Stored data
--- START ---
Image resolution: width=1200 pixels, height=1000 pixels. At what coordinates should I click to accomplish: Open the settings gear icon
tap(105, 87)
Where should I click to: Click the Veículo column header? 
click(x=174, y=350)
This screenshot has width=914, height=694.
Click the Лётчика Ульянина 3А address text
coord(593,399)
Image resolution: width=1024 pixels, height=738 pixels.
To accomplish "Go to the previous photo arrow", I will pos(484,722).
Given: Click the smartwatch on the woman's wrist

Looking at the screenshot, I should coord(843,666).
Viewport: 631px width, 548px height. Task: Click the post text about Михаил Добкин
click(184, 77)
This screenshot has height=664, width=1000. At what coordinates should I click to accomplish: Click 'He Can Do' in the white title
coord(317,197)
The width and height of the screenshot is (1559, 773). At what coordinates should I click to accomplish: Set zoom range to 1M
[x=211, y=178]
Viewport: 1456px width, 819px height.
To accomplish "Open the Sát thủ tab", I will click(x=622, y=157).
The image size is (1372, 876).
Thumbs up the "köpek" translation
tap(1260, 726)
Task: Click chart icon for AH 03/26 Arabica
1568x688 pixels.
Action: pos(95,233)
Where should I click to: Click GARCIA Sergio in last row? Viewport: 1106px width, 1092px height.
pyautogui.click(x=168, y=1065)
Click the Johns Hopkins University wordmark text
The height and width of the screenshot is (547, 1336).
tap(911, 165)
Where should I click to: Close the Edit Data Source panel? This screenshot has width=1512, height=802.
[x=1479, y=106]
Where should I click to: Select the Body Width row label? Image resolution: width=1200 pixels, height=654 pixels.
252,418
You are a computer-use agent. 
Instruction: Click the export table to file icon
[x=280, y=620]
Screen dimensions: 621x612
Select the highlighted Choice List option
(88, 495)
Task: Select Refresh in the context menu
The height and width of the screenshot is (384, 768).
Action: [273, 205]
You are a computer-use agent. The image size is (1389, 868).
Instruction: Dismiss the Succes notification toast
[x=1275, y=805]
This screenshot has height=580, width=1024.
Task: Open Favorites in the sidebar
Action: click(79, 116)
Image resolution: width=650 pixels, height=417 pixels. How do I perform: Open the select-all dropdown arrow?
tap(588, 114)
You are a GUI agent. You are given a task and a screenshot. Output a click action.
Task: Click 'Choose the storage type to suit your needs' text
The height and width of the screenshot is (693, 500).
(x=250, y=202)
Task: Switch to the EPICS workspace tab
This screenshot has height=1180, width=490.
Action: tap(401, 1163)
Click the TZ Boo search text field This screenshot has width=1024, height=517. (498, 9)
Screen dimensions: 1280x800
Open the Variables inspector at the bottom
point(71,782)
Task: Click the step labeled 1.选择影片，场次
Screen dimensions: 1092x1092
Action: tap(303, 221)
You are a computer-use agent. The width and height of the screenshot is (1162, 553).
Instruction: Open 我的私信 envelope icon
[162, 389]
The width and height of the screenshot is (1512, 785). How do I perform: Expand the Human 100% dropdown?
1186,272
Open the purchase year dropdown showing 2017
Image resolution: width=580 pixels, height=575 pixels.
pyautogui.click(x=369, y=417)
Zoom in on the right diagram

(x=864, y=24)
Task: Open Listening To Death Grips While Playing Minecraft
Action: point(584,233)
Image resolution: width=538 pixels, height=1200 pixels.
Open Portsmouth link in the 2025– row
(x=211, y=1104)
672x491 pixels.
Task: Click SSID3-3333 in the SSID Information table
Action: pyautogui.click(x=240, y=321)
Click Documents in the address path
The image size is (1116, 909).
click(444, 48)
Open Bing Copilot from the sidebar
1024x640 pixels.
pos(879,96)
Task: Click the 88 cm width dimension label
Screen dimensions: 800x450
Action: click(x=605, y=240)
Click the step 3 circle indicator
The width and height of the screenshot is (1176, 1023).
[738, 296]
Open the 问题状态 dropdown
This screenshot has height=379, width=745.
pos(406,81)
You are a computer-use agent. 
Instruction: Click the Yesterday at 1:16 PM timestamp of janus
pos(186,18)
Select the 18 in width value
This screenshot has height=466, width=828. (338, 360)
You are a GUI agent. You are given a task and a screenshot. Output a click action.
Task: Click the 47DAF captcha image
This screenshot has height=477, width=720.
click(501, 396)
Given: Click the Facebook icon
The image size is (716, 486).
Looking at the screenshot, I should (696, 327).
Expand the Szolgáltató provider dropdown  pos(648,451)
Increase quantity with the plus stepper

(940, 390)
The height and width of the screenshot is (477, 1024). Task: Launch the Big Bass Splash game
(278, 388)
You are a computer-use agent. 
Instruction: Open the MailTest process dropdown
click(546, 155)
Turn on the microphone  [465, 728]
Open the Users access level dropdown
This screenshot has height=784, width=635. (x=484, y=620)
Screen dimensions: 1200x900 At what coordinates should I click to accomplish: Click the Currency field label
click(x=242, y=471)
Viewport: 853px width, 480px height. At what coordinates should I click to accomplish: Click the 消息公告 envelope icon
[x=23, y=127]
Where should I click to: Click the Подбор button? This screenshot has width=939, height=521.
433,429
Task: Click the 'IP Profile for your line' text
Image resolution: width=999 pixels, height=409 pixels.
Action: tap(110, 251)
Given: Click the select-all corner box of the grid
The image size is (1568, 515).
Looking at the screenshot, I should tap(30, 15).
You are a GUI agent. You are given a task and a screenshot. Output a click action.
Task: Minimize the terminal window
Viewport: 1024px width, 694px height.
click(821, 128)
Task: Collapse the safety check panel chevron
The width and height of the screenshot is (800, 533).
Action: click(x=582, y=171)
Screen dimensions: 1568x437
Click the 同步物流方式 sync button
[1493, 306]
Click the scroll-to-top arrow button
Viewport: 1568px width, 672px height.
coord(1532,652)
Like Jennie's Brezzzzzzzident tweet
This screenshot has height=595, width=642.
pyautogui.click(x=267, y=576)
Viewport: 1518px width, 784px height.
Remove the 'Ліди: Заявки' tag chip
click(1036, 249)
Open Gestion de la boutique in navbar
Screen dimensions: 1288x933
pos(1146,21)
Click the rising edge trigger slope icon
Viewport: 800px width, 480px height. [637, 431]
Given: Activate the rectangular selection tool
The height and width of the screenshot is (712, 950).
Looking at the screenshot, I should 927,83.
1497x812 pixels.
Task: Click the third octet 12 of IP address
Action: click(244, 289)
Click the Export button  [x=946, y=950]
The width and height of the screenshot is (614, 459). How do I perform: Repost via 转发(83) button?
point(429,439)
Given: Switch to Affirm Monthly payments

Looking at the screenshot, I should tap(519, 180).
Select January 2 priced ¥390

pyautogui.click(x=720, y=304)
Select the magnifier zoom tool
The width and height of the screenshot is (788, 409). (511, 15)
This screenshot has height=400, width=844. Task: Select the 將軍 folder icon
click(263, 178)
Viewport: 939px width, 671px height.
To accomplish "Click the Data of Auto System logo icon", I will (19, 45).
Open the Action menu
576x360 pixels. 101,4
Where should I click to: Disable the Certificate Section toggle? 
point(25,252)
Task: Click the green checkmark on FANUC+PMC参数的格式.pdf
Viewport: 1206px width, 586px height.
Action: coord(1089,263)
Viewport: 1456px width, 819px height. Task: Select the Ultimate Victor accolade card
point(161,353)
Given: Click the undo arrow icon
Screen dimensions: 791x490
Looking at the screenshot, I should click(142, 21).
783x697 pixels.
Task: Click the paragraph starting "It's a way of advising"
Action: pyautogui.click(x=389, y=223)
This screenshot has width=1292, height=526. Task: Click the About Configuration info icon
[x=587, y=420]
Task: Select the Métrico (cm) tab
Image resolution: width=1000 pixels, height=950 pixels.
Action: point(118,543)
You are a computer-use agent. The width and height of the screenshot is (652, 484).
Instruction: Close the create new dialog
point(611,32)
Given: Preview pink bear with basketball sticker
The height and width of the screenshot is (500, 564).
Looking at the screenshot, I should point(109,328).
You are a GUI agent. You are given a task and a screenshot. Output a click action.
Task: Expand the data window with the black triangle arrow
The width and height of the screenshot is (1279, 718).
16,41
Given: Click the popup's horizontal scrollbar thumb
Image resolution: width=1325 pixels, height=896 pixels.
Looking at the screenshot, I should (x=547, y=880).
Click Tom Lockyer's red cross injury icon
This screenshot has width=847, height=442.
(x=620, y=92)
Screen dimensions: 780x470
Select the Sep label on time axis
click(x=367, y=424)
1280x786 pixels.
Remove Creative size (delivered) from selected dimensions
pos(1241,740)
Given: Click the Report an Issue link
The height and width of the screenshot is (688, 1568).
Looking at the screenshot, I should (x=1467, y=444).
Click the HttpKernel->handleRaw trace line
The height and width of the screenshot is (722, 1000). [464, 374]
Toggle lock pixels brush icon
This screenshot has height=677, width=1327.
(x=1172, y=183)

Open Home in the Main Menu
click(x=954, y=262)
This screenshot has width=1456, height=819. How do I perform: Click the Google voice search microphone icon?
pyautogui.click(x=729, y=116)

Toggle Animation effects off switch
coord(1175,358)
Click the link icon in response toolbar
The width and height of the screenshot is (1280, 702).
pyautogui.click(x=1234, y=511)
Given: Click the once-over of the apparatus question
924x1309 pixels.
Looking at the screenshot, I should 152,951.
--- END ---
Copy exactly the stretch of data above from the line with "Given: Click the popup's" through the line with "Screen dimensions: 780x470", and omit all other lines.

* [Written response]:
Given: Click the popup's horizontal scrollbar thumb
Image resolution: width=1325 pixels, height=896 pixels.
Looking at the screenshot, I should (x=547, y=880).
Click Tom Lockyer's red cross injury icon
This screenshot has width=847, height=442.
(x=620, y=92)
Screen dimensions: 780x470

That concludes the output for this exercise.